Descriptive Cataloging


Cartographers: Joshua Fry (d. 1754) and Peter Jefferson (1708-1757). [cartouche, lower right corner] 

Title: A Map of the most Inhabited part of Virginia containing the whole Province of  Maryland with Part of Pennsylvania, New Jersey And North Carolina 

Drawn by: Joshua Fry & Peter Jefferson in 1775. Second edition, fifth state.

Scale: Bar scale indicates 30 miles.

Publisher: London, Robert Sayer and Thomas Jefferys. Map in 2 sheets.

Dimensions: Sheet 1: 57.2 x 129.2 cm.; plate 1: 69.9 x 123.3 cm.; image 1: 38.8 x 122.4 cm.; sheet 2: 56.3 x 129.7 cm.; plate 2: 39.9 x 123.1 cm.; image 2: 38.9 x 122.4 cm. Engraving. Hand colored.

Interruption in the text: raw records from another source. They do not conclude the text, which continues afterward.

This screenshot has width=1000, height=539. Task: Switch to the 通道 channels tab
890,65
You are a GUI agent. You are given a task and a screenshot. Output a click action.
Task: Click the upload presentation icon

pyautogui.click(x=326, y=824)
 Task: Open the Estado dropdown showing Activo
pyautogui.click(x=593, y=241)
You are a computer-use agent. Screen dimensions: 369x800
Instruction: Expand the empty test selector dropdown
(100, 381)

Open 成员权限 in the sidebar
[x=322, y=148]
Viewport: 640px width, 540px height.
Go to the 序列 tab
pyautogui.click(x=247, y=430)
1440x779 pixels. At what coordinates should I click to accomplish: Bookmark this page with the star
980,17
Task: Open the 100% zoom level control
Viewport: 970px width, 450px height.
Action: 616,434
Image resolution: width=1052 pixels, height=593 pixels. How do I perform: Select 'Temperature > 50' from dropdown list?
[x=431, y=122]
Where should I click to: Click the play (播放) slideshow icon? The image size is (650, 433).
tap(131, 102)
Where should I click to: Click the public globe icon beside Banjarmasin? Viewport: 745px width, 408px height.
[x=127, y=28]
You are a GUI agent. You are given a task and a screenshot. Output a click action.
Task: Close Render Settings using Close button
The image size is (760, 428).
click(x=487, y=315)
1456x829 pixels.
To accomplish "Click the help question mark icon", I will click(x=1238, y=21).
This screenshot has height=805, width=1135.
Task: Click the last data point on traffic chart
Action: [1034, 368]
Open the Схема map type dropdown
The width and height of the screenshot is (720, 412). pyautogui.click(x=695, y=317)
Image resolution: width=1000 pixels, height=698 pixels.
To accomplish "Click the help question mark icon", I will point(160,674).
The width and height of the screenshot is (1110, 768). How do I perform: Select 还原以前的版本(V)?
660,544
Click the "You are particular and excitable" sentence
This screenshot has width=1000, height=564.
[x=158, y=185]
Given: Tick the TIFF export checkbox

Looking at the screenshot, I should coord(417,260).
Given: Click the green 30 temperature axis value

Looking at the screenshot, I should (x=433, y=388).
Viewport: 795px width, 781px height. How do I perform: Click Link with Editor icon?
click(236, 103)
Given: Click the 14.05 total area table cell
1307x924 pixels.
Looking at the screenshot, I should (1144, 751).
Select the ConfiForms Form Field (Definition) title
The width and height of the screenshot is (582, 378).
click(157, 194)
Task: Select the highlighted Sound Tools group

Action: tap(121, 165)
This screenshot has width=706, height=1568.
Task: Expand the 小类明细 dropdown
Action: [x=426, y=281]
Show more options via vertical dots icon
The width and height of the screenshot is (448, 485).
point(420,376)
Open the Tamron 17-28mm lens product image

In: Thomas Jefferys. The American Atlas, London, 1776.

A Map of the most Inhabited part of Virginia, 1776

The idea for a new map of Virginia, including its western part, had been advanced in 1737 by Joshua Fry, Major Robert Brooks and Major William Mayo in the Assembly in Williamsburg. Financial problems delayed action on these plans until 1750. In that year the acting governor Lewis Burnell com-missioned Joshua Fry, surveyor of Albemarle County and Peter Jefferson, who worked in his office, to conduct the survey. Both Fry and Jefferson already had considerable previous experience in surveying, including the western part of Virginia. In view of its sponsorship, it is not surprising that the Virginia part of the map is the most accurate and complete, showing roads and names of rivers, mountains and settlements.

Maryland got much less attention from Fry and Jefferson and, aside from the roads to Philadelphia, only a number of important settlements are shown. Nevertheless, the map was important for Maryland in that it did add consid-erably to the geographical knowledge of Western Maryland, at a time when the settlement of this region was beginning.

This is the first map to show the parallel location of the mountain ridges in the western parts of Virginia and Maryland. However, the actual depiction of the ridges is done rather crudely. The "mole hill" symbol for mountains (see nos. 4 & 7) had, by the mid 18th century, been replaced by hachures, short lines running in the direction of maximum slope to indicate the relief of the land. This improvement, an innovation of the French school of mapmaking, worked well on the large scale topographic maps for which the French used it. It is much less satisfactory on a small scale map such as this.

The map is carefully executed and the cartouche of a wharf scene is very attractive. It was first published in 1753 or 1754; the table of distances by J. Dalrymple was added in 1755, In 1776 a second edition, dated 1775, was included in Thomas Jefferys' American Atlas. Two French editions followed in 1757 and 1777.

References:
W. Cumming, 1958, no. 281; The Fry & Jefferson Map of Virginia and Maryland, 1966; E. Mathews, 1898, pp. 391-394; C. Verner, 1967, pp. 70-94; The World Encompassed, 1952, no. 249.